Investigating markers of injury and mitochondrial bioenergetics in kidneys from donors with acute kidney injury

One of the first research studies that QUOD supported was a project investigating markers of injury and mitochondrial bioenergetics in kidneys from donors with acute kidney injury (AKI). This study, led by Dr Flavia Neri and Dr Letizia Lo Faro at the University of Oxford, aimed to characterise whether kidneys from donors with an AKI have different molecular markers of injury and different mitochondrial bioenergetics to kidneys with no acute injury, and whether these markers associate with outcomes.

It has been shown clinically that the use of kidneys from deceased donors who have experienced AKI increases the risk of poorer long-term graft function, especially when older donors and higher degrees of AKI are included. The shortage of suitable donors has resulted in an increase in the use of higher-risk kidneys, which has led to interest in ways in which we can better predict which transplants will be successful and prevent unnecessary organ discard.

To identify molecular profiles or pathways in donors with AKI that could predict transplant outcome, samples were stratified according to good or poor outcomes in the recipient. QUOD kidney biopsies from 20 donors with and 20 donors without AKI were selected, then subdivided according to the post-transplant outcome defined as a threshold of 45 mL/min for the eGFR at 1 year. Frozen tissue samples were used for western blot analysis of a number of proteins selected for their potential involvement in AKI. FFPE tissue sections underwent histopathological and immunohistochemical assessment.

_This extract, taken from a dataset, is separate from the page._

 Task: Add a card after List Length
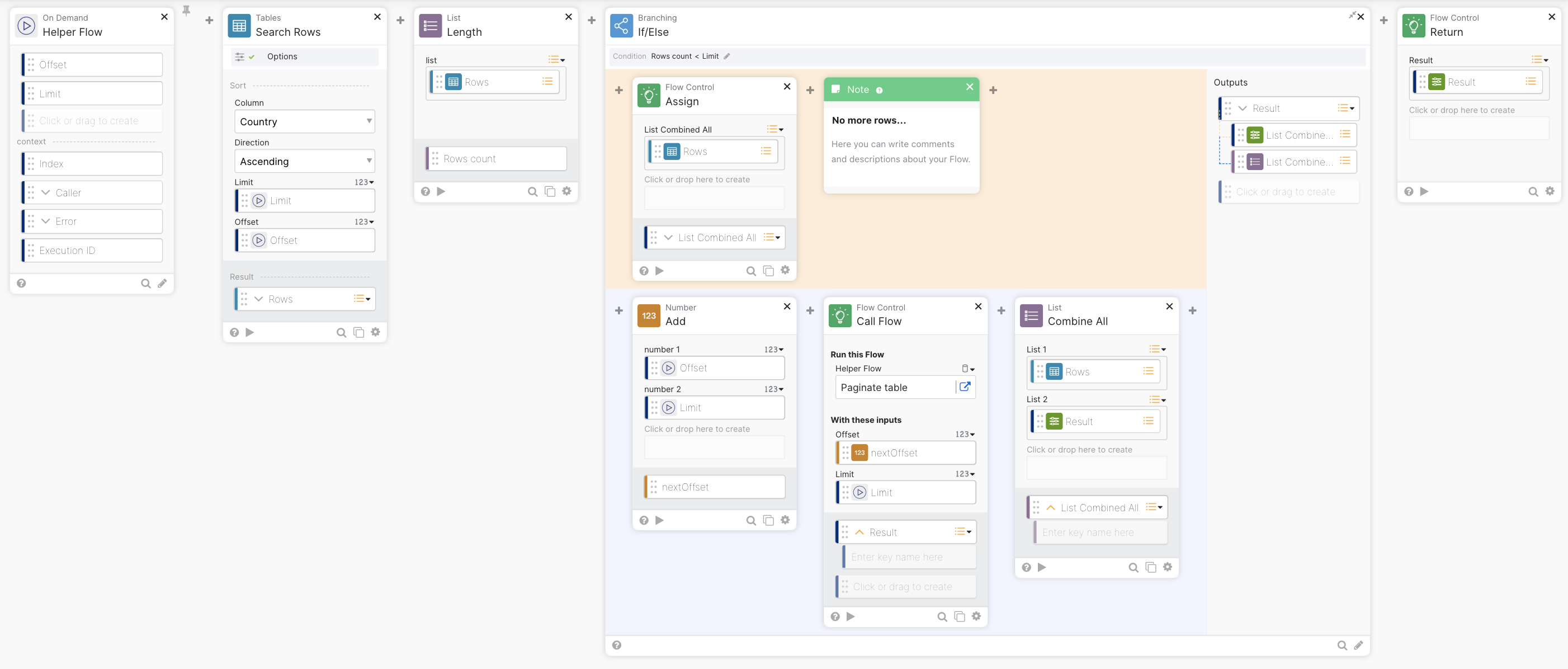point(591,20)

Samples from AKI kidneys with a poor outcome showed a fourfold increase in the levels of PPARg, a protein involved in mitochondrial and cellular metabolism, and twofold reduction of STAT1, involved in inflammation, compared to the other groups. Two antioxidant enzymes were increased in AKI kidneys with good outcomes.

These results suggest a specific molecular pattern in kidneys retrieved from donors with AKI that proceed towards worse function after transplantation. The importance of lipid metabolism (PPARg) and inflammatory signals (STAT1) in the function recovery of these kidneys hints to the therapeutical targeting of the involved pathways in the setting of organ reconditioning.

The study was published earlier this year in Nature Scientific Reports: Neri, F., Lo Faro, M.L., Kaisar, M. et al. Renal biopsies from donors with acute kidney injury show different molecular patterns according to the post-transplant function. Sci Rep 14, 6643 (2024).

This work has also led to the successful award of further funding. Letizia Lo Faro received small grant funding from NHSBT for a study to validate molecular profiles of donor kidney quality, including some of the markers identified in this study.